Rappel des faits et de la procédure. Un homme est poursuivi pour agressions sexuelles aggravées, agression sexuelle et corruption de mineur. Le tribunal correctionnel le déclare coupable, à l’exception d’un délit d’agression sexuelle aggravée. Le prévenu ainsi que le ministère public et une partie civile relèvent appel de cette décision.
En cause d’appel. La cour d’appel déclare l’intéressé coupable de tous les chefs susvisés. Le prévenu s’est alors pourvu en cassation.
Moyens du pourvoi. Il est fait grief à l’arrêt d’avoir déclaré le prévenu coupable des faits d’agressions sexuelles commis sur une jeune femme entre le 15 et le 21 avril 2019. Pour caractériser l’infraction, la cour d’appel a retenu que l’individu avait profité de la contrainte morale résultant de sa différence d’âge avec la jeune femme, ainsi que de son statut d’assistant familial, lui conférant autorité à ses yeux. Or, au moment des faits, la victime était majeure, de sorte que selon le prévenu, la contrainte ne pouvait se déduire ni de leur différence d’âge, ni de la qualité de personne ayant autorité.
Décisions. La Chambre criminelle casse l’arrêt au visa des articles 222-22, alinéa 1 N° Lexbase : L7222IMG et 222-22-1, alinéa 2 N° Lexbase : L6218LLU du Code pénal, dans leur rédaction applicable au moment des faits.
La Cour rappelle que selon le premier de ces textes, constitue une agression sexuelle « toute atteinte commise avec violence, menace, contrainte ou surprise ». Le second article prévoit que s’agissant des faits impliquant un majeur et un mineur, la contrainte morale peut résulter de la différence d’âge entre l’auteur et la victime.
Or, dans les faits de l’espèce, impliquant un auteur et une victime majeurs, la contrainte morale ne pouvait s’appuyer sur les dispositions de l’article 222-22-1, applicable uniquement aux faits entre un majeur et un mineur.

--

### Exercices proposés
1. Recopiez fidèlement le passage de l'extrait du document situé entre « En cause d’appel. » et « personne ayant autorité. », ces deux bornes comprises.
2. Pour chacune des affirmations ci-dessous, indiquez par oui ou par non si elle est conforme à l'extrait du document. Citez à chaque fois les mots de l'extrait qui permettent de trancher.
(a) Le tribunal correctionnel a déclaré le prévenu coupable de tous les faits poursuivis.
(b) Au moment des faits, la victime était majeure.
(c) L'article 222-22-1 s'applique aux faits impliquant deux majeurs.
3. Reprenez le fil de l'extrait du document sur l'arrêt de la Chambre criminelle et poursuivez-le à partir de sa dernière phrase.

--

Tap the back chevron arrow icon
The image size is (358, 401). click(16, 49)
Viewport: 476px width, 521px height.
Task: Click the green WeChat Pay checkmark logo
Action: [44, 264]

--

### Corrigés
1.
En cause d’appel. La cour d’appel déclare l’intéressé coupable de tous les chefs susvisés. Le prévenu s’est alors pourvu en cassation.
Moyens du pourvoi. Il est fait grief à l’arrêt d’avoir déclaré le prévenu coupable des faits d’agressions sexuelles commis sur une jeune femme entre le 15 et le 21 avril 2019. Pour caractériser l’infraction, la cour d’appel a retenu que l’individu avait profité de la contrainte morale résultant de sa différence d’âge avec la jeune femme, ainsi que de son statut d’assistant familial, lui conférant autorité à ses yeux. Or, au moment des faits, la victime était majeure, de sorte que selon le prévenu, la contrainte ne pouvait se déduire ni de leur différence d’âge, ni de la qualité de personne ayant autorité.

2.
(a) Non : « à l’exception d’un délit d’agression sexuelle aggravée ».
(b) Oui : « au moment des faits, la victime était majeure ».
(c) Non : « applicable uniquement aux faits entre un majeur et un mineur ».

3.
Par cette décision, la Haute juridiction procède à une application stricte de la lettre de l’article 222-22-1.
Cette affaire n’est pas sans rappeler un arrêt en date du 23 janvier 2019 (Cass. crim., 23 janvier 2019, n° 18-80.349, F-D N° Lexbase : A3180YUC), dans lequel la Cour avait estimé que la différence d’âge entre l’auteur et la victime (en l’espèce tous deux majeurs) pouvait être un élément, parmi d’autres, permettant de caractériser la contrainte morale. Dans cette affaire de 2019, les faits s’étaient déroulés en 2008. Or, l’article 222-22-1 n’est entré en vigueur qu’en 2010 et n’était donc pas applicable. Désormais, l’article précise explicitement que « lorsque les faits sont commis sur la personne d’un mineur, la contrainte […] [peut] résulter de la différence d’âge existant entre la victime et l’auteur des faits ». Par une lecture stricte de ces dispositions, la Chambre criminelle écarte donc logiquement la possibilité de caractériser la contrainte morale par la différence d’âge entre deux personnes majeures.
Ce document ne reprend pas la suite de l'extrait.